** The records follows **
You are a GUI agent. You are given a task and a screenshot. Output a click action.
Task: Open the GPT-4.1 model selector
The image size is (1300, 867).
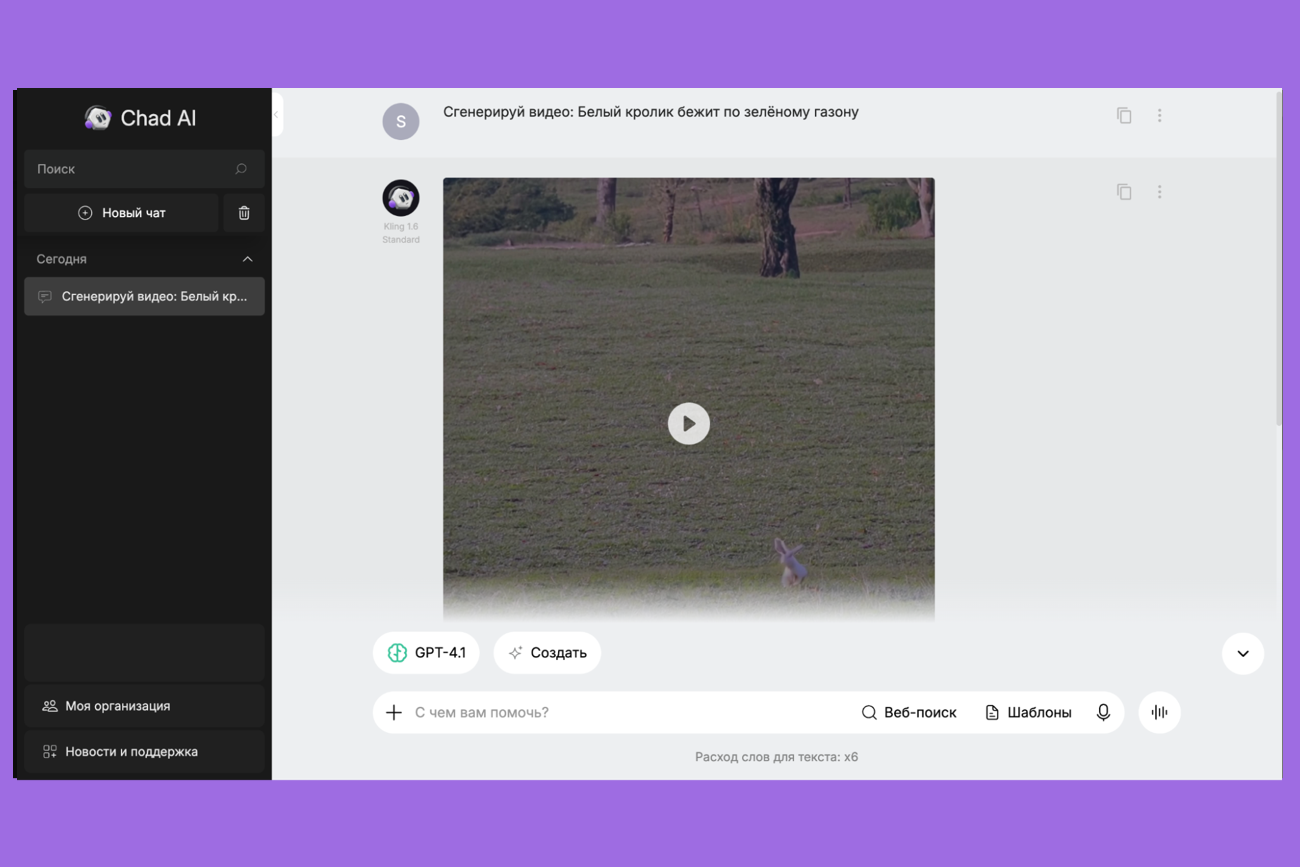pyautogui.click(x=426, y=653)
** End of The records **
** The records follows **
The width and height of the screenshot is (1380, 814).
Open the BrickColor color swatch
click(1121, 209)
** End of The records **
** The records follows **
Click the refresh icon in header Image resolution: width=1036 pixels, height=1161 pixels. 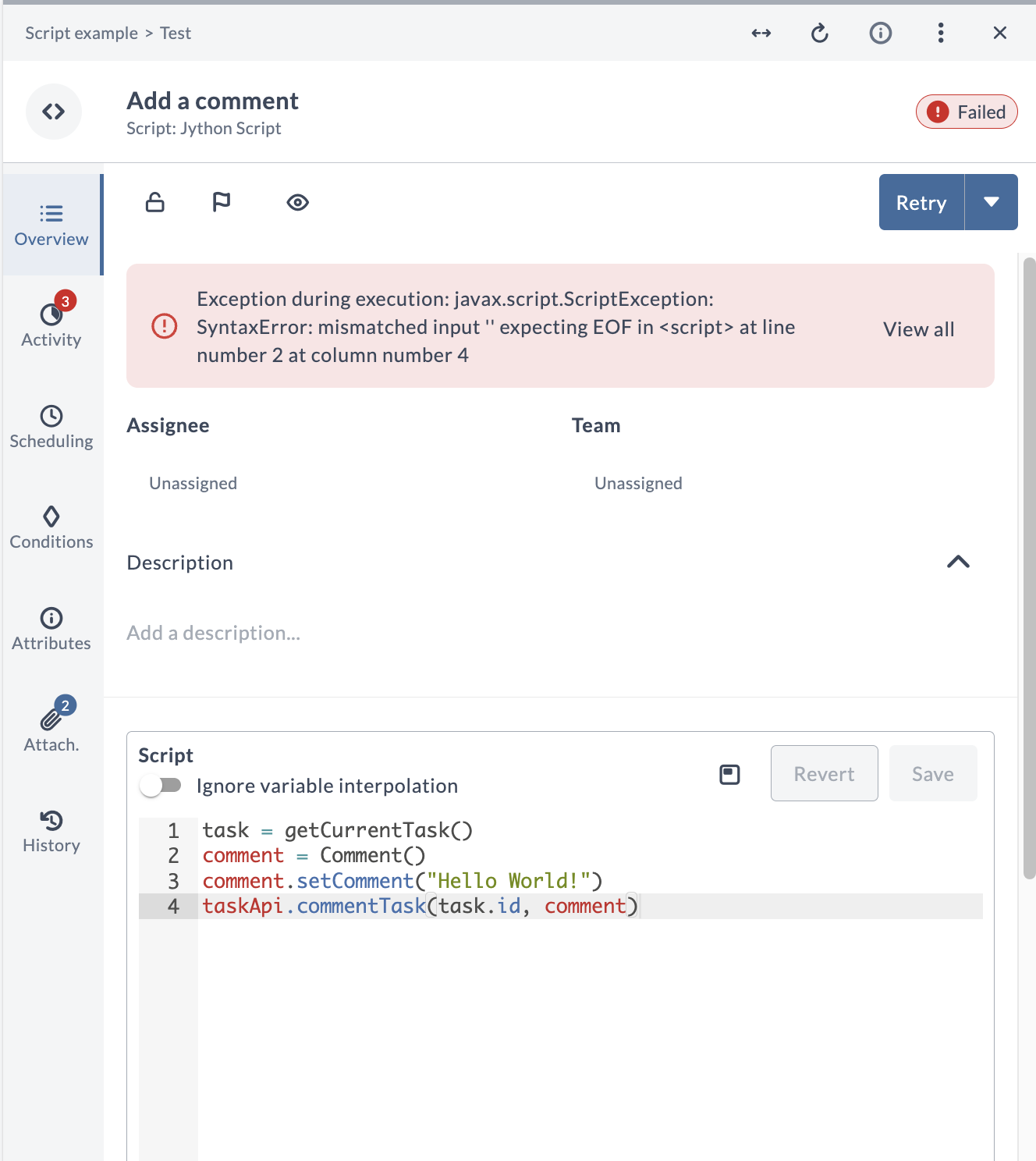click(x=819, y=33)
** End of The records **
Exercise objective
Write down how many lines of the data above contain the string "screenshot", and include nothing besides that number.

Written reply
2